The florescent lights begin to glare on me. My palms begin to sweat. My face turns a deep shade of red. My breath gets shorter. My vision blurs.
Is it already holiday shopping again?
It seems just recently Thanksgiving was just around the corner, and before it had passed, Christmas music was already blaring in my favorite stores. In the Christmas spirit of selfishness and consumerism, the holiday season is rushed on us, the buying public, and somehow I always give in to it.
The decorations. The lights. The signs marking sales. It’s all too overloading to my senses. I try to concentrate on the task at hand, but the intrusive colors and Mariah Carey Christmas cover songs are too distracting – and too revolting.
Is this really the most wonderful time of the year?
Sure, there may be familial bonding and gifts of my own to receive, but the daunting task that lies ahead of me overshadows any holiday cheer.
If you’re anything like me, you find holiday shopping more stressful than all of your final exams if they were packed in one day. As I poke around the loads of useless gifts on sale, I wonder which of my friends is deserving of a fuzzy leopard journal or a bejeweled picture frame. Or maybe a pomegranate scented candle.
During my most recent shopping excursion, I experienced both the highs and lows of holiday shopping.
I searched through store after store, trying to find the perfect gift at the perfect price to match the many names scribbled on my Post-it note. Hordes of fellow holiday shoppers, who were already stressed out, crowded the stores, which did nothing to calm me.
I worked my way through paths of old women recklessly hunting through each aisle. It seems to me these women enjoy the holiday shopping process. I believe the hunt plays into their past primitive human instinct, which has been replaced with a consumer lifestyle.
But these holiday shopping hunters only make my experience worse.
They crowd my space and make me feel even more hysterical than usual. And if the actual shopping part isn’t traumatic enough, waiting in line just adds fuel to the fire. I suffer from complete buyer’s remorse, and the more time I wait in line behind these old women to check out, the more time I second-guess everything I’ve just picked up.
I end up deciding against most of what I was planning on purchasing and then have to go back to shopping.
It’s a vicious cycle.
In some ways, I lucked out on my last attempt in the shopping jungle. I found quite a few things I liked that were even on sale.
However, I bought those for me.
I think of it as a reward for the horribleness that is holiday shopping. As for everyone else on my list, still no luck.
I don’t remember it always being this hard. I remember when I could give my friends a cheap scented candle and that was enough.
Am I putting this imaginary pressure on myself? Do my friends even care what I get them, or if I even get them anything?
Of course they do.
I think the fact so many other stressed shoppers are with me adds to my condition. Perhaps stores need to create a more calming environment, rather than the cramped and hasty shopping situation I’m so used to.

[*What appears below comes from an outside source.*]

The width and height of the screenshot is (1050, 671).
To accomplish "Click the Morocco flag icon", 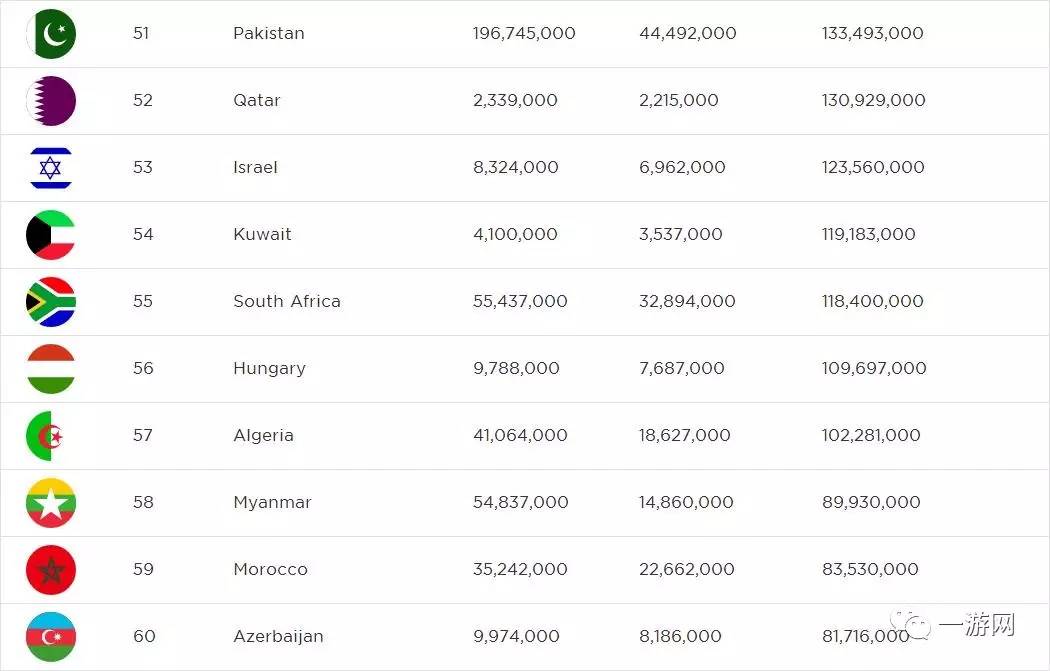I will (50, 569).
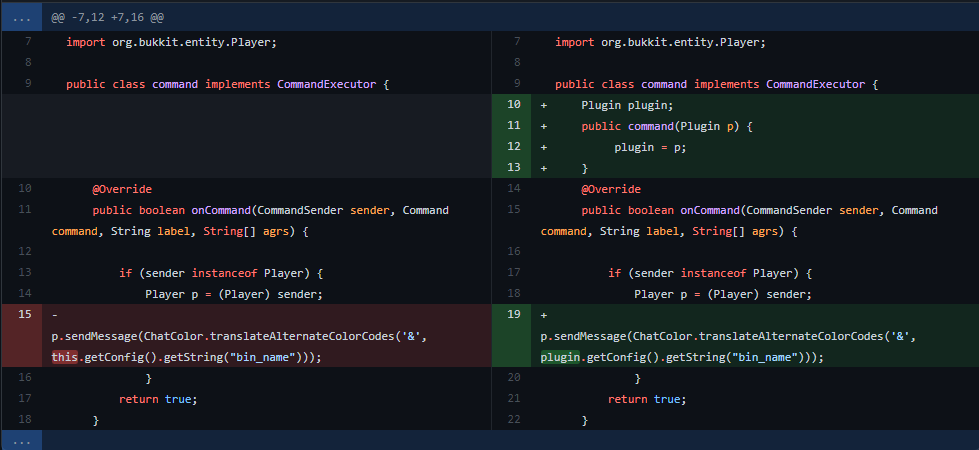Click the plus marker on added line 19

click(545, 315)
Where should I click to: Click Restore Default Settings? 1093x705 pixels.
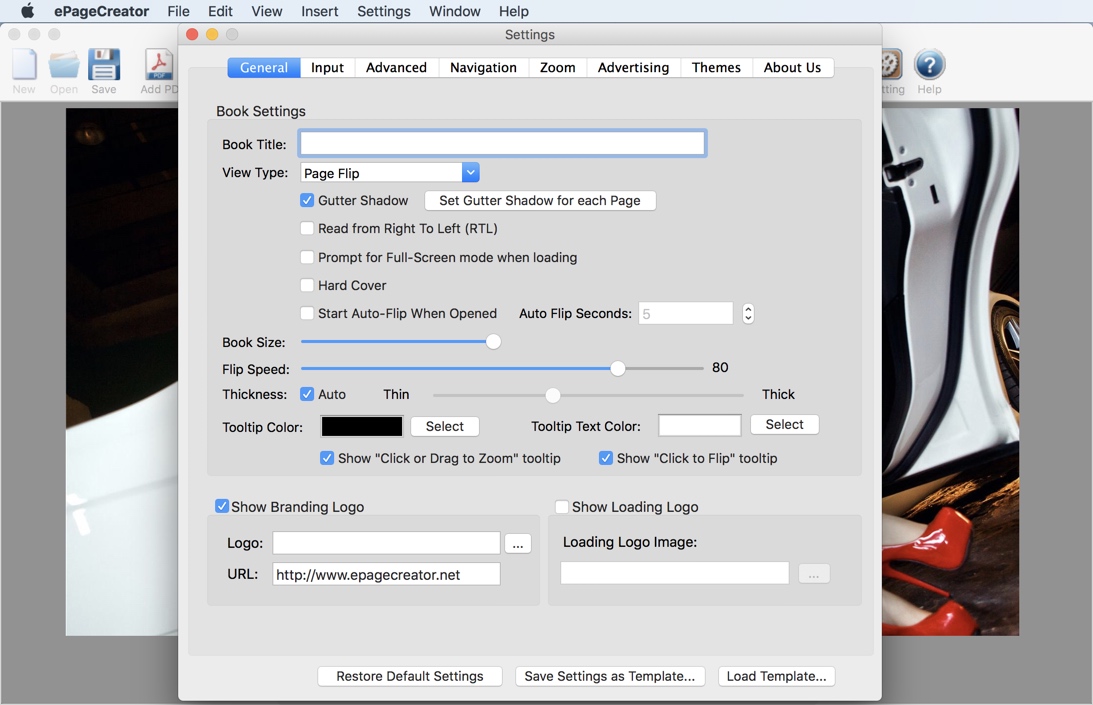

The sad part is, I love getting gifts for friends. I love when they read my corny, hand-drawn card, and I love seeing their face when I give them exactly what they never knew they wanted.
After my most recent adventure, I came to a startling decision. It took a lot of soul searching, but I had to do it for the sake of my own personal health. Some may find it selfish, others might understand, but it’s what I had to do.
From now on, I only do friends’ birthday presents.
– Bobby Feingold is a freshman journalism major.